* _Problema proposto 1_:
Responda, com base no texto sobre a entrevista com Kiko Loureiro:
(a) Para qual jornal foi feita a entrevista?
(b) Por quanto tempo durou a conversa com Kiko?
(c) Qual é o título do novo DVD do guitarrista?
* _Problema proposto 2_: Reproduza literalmente o trecho do texto sobre a entrevista com Kiko Loureiro compreendido entre "Abaixo, a transcrição" e "e tamanha consagração?", inclusive.

* _Texto para leitura_:
━━━━━━━━━━━━━━━━━━━━━━━━━━━━━━

Entrevistar alguém que te influenciou em algo é uma experiência sensacional. Kiko Loureiro foi um dos músicos que me motivaram a pegar uma guitarra para aprender de verdade, no início da década passada. Não fui um prodígio, como ele. Mas os riffs e solos feitos por ele e Rafael Bittencourt no Angra, de certa forma, me marcaram.
Tive a oportunidade de entrevistá-lo para o CORREIO de Uberlândia, no começo de junho deste ano, para falar do novo DVD dele, “The White Balance” (clique aqui para comprar). A matéria, que ficou na gaveta por quase dois meses por conta da demanda do jornal, pode ser conferida aqui. O papo, no entanto, rendeu muito mais do que o previsto – conversei com Kiko por cerca de 40 minutos e passeamos por diversos assuntos: novo DVD, participações especiais, carreira solo como um todo, um pouquinho sobre o Angra e até o curso de marketing na área musical que ele vai ministrar no final de agosto. Ao final – e é claro que essa parte não consta nesta publicação -, cheguei a confidenciar o meu fracasso enquanto guitarrista.
Abaixo, a transcrição do bate-papo com Kiko Loureiro.
IGOR MIRANDA: Acho muito interessante o fato de você ser um estudioso da música. Você conseguiu evoluir enquanto instrumentista a ponto de fazer discos solo ainda mais ricos do que os trabalhos com o Angra. Como é esse processo de continuar estudando música depois de tanto tempo e tamanha consagração?

━━━━━━━━━━━━━━━━━━━━━━━━━━━━━━

* _Dados fornecidos_:
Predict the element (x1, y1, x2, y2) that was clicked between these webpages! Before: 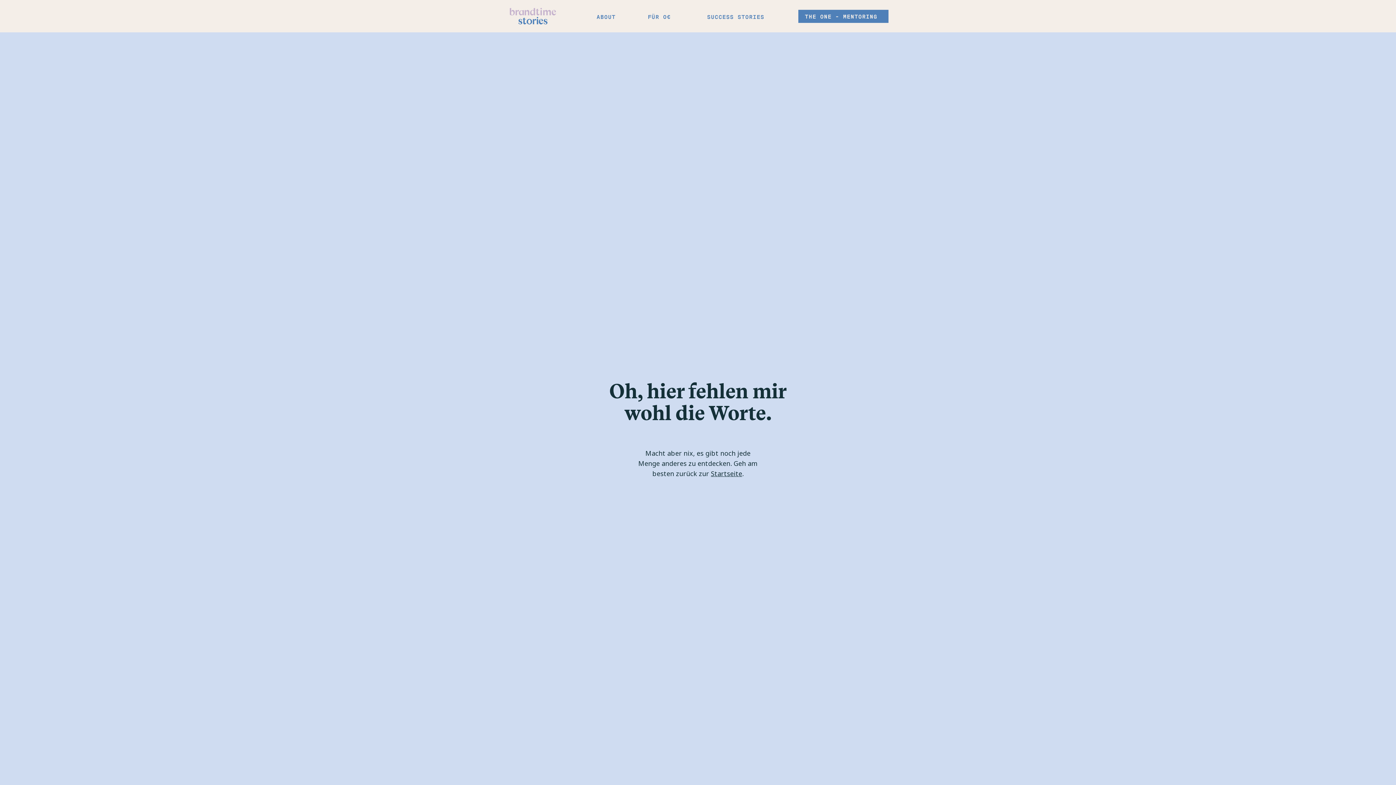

━━━━━━━━━━━━━━━━━━━━━━━━━━━━━━

* _Resposta escrita 1_:
(a) Para o CORREIO de Uberlândia.
(b) Cerca de 40 minutos.
(c) “The White Balance”.

* _Resposta escrita 2_:
Abaixo, a transcrição do bate-papo com Kiko Loureiro.
IGOR MIRANDA: Acho muito interessante o fato de você ser um estudioso da música. Você conseguiu evoluir enquanto instrumentista a ponto de fazer discos solo ainda mais ricos do que os trabalhos com o Angra. Como é esse processo de continuar estudando música depois de tanto tempo e tamanha consagração?